To plaintiff's (appellee's) complaint, claiming damages for personal injuries resulting from the collision of defendant's (appellant's) street car with an automobile in which plaintiff was a passenger while the car and the automobile were in public thoroughfares of the city of Birmingham, the defendant interposed nine special pleas, besides a general traverse, setting up plaintiff's contributory negligence in bar of a recovery. None of these pleas proceeded on the untenable theory, in this jurisdiction, that would attribute to plaintiff contributory negligence on the part of the driver of the automobile in which plaintiff was at the time a passenger, thus excluding from authoritative influence the doctrine of Birmingham, etc., Ry. v. Carpenter, 194 Ala. 141, 144, 69 So. 626, where it was well decided that a passenger who has no control, charge, or authority over the driver of the vehicle cannot be concluded in his action for damages for personal injuries by negligence of such independent driver of the vehicle.
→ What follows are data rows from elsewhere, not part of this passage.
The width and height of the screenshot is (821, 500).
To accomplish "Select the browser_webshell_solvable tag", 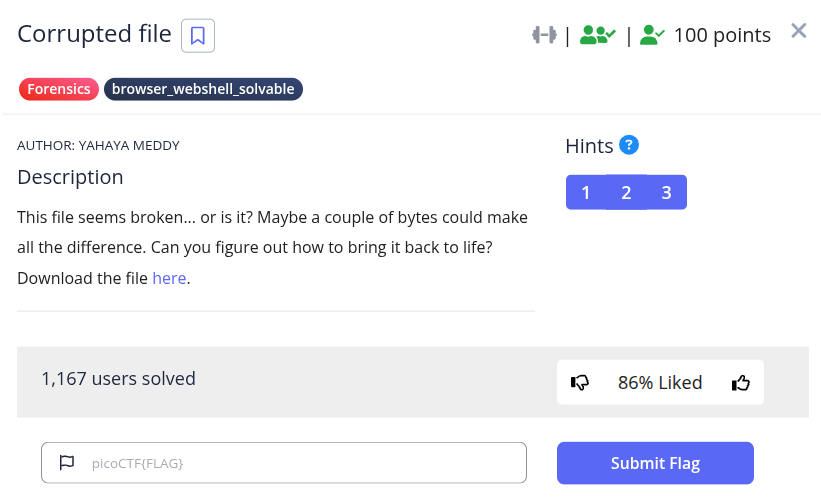I will point(203,89).

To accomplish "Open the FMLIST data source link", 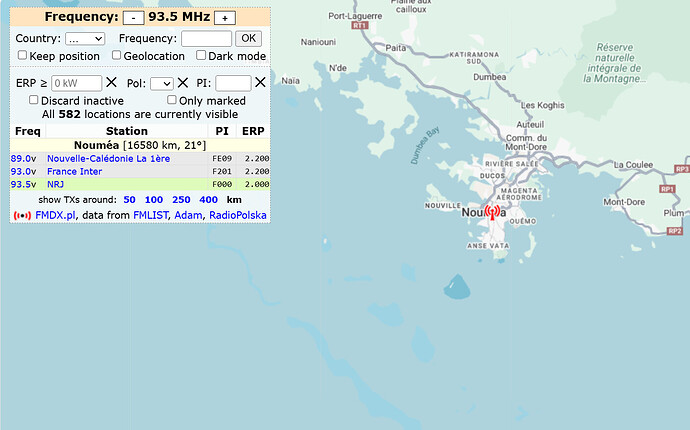I will (x=150, y=215).
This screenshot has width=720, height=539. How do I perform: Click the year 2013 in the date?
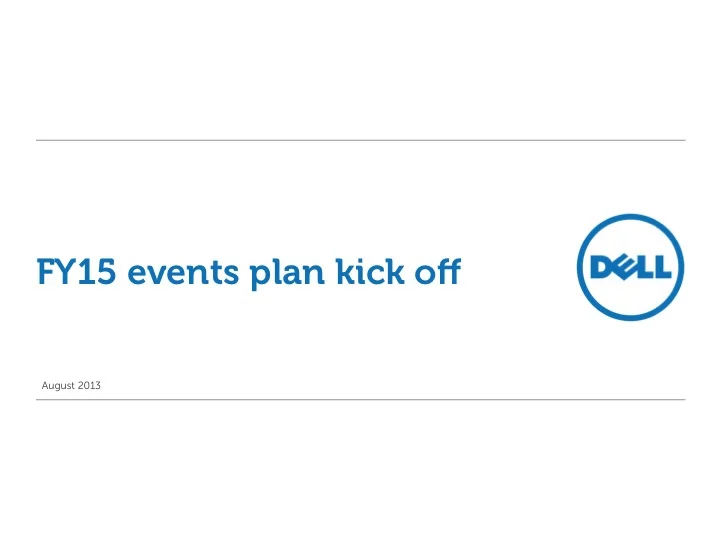89,385
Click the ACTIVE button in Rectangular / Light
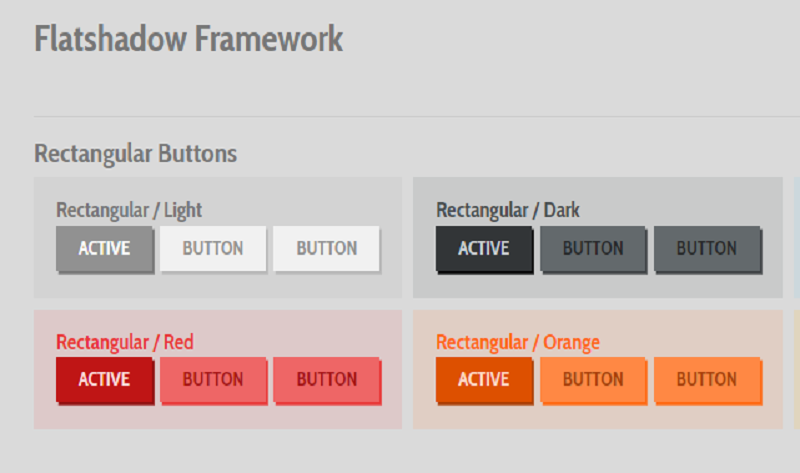 click(x=104, y=248)

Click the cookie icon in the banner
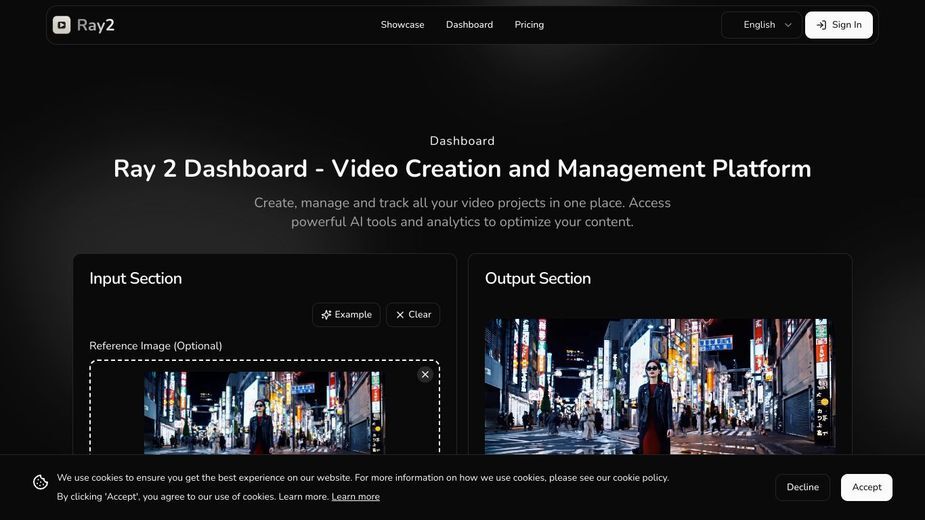pyautogui.click(x=41, y=482)
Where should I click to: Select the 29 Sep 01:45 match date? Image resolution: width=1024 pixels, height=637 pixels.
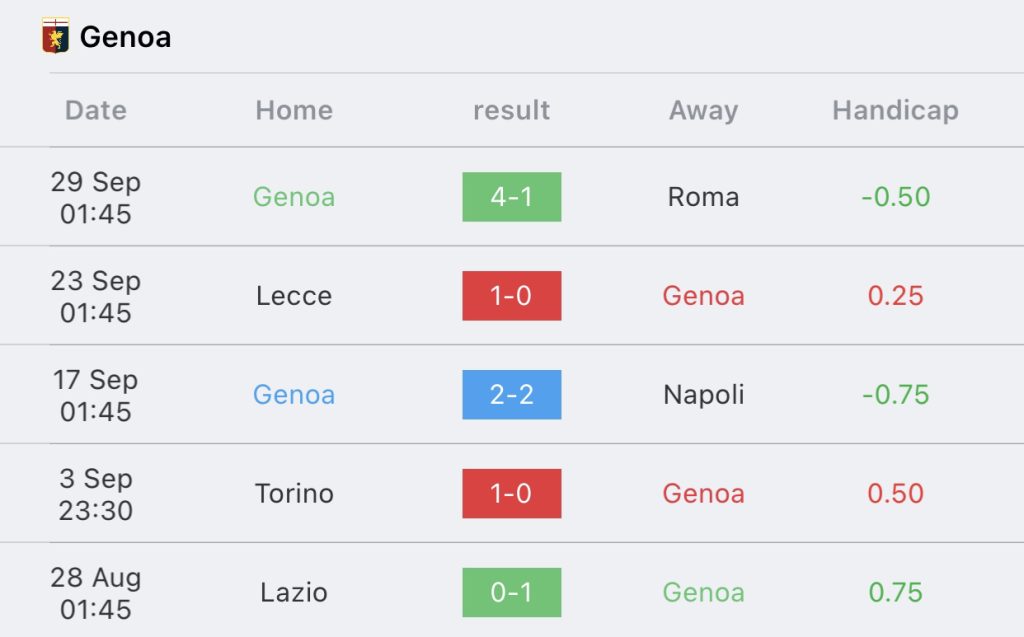pos(95,197)
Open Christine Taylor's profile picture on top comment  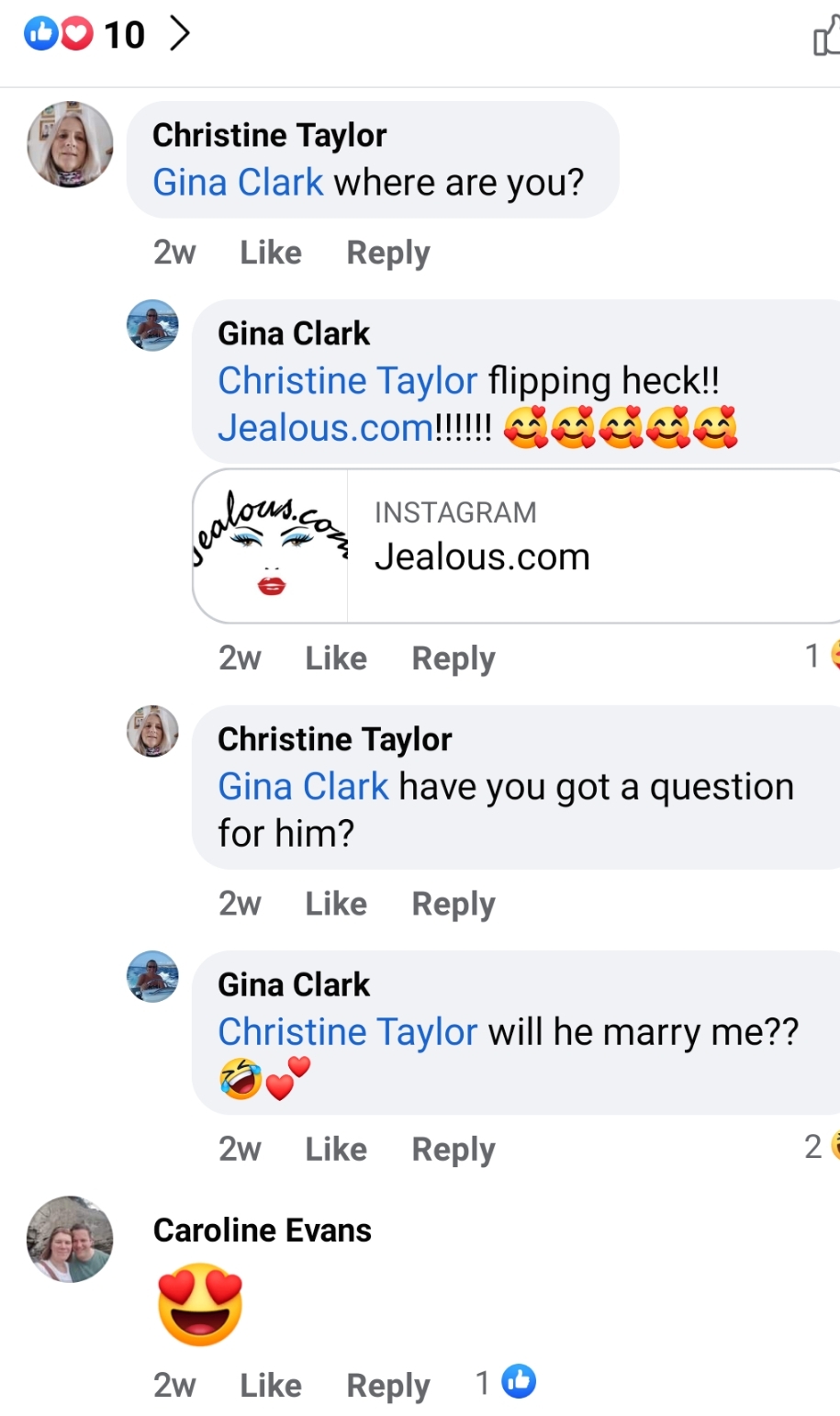coord(70,144)
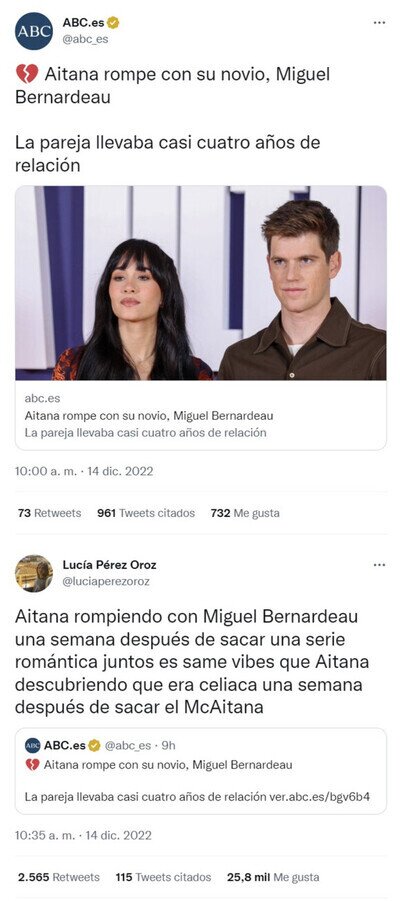The width and height of the screenshot is (400, 901).
Task: Click the broken heart emoji in ABC tweet
Action: pyautogui.click(x=26, y=74)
Hence the sufficiency of these several pleas, as against the demurrer addressed to them separately, must be tested by the law's measure of ascription of negligence to a passenger; the conduct or omission of the driver, in the circumstances averred, but affording the condition by which the passenger's (plaintiff's) duty, and its averred breach or breaches, is to be ascertained and, if it existed, the effect thereof upon plaintiff's right determined, to the end that it may be decided whether the plaintiff (not the driver) was approximately, contributorily negligent with respect to the injury declared on. The report of the appeal will reproduce special pleas 3 to 9, inclusive, along with the demurrers to pleas 2 to 9, inclusive.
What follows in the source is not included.